Torch Dataset for Time Series

TimeSeriesLoader

 TimeSeriesLoader (dataset, **kwargs)

TimeSeriesLoader DataLoader. Source code.

Small change to PyTorch’s Data loader. Combines a dataset and a sampler, and provides an iterable over the given dataset.

The class ~torch.utils.data.DataLoader supports both map-style and iterable-style datasets with single- or multi-process loading, customizing loading order and optional automatic batching (collation) and memory pinning.

Parameters:
batch_size: (int, optional): how many samples per batch to load (default: 1).
shuffle: (bool, optional): set to True to have the data reshuffled at every epoch (default: False).
sampler: (Sampler or Iterable, optional): defines the strategy to draw samples from the dataset.
Can be any Iterable with __len__ implemented. If specified, shuffle must not be specified.

source

TimeSeriesDataset

 TimeSeriesDataset (temporal, temporal_cols, indptr, max_size,
                    static=None, static_cols=None)

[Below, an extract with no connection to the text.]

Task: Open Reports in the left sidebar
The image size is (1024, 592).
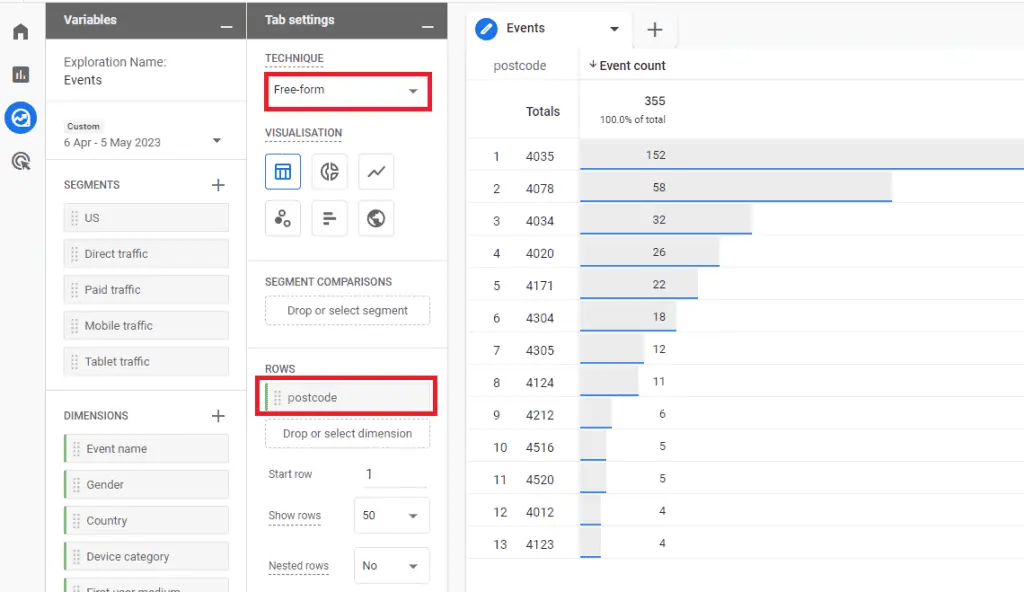Action: coord(20,74)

An abstract class representing a :class:Dataset.

All datasets that represent a map from keys to data samples should subclass it. All subclasses should overwrite :meth:__getitem__, supporting fetching a data sample for a given key. Subclasses could also optionally overwrite :meth:__len__, which is expected to return the size of the dataset by many :class:~torch.utils.data.Sampler implementations and the default options of :class:~torch.utils.data.DataLoader.

.. note:: :class:~torch.utils.data.DataLoader by default constructs a index sampler that yields integral indices. To make it work with a map-style dataset with non-integral indices/keys, a custom sampler must be provided.

source

TimeSeriesDataModule

 TimeSeriesDataModule (dataset:__main__.TimeSeriesDataset, batch_size=32,
                       num_workers=0, shuffle=False, drop_last=False)

A DataModule standardizes the training, val, test splits, data preparation and transforms. The main advantage is consistent data splits, data preparation and transforms across models.

Example::

class MyDataModule(LightningDataModule):
    def __init__(self):
        super().__init__()
    def prepare_data(self):
        # download, split, etc...
        # only called on 1 GPU/TPU in distributed
    def setup(self, stage):
        # make assignments here (val/train/test split)
        # called on every process in DDP
    def train_dataloader(self):
        train_split = Dataset(...)
        return DataLoader(train_split)
    def val_dataloader(self):
        val_split = Dataset(...)
        return DataLoader(val_split)
    def test_dataloader(self):
        test_split = Dataset(...)
        return DataLoader(test_split)
    def teardown(self):
        # clean up after fit or test
        # called on every process in DDP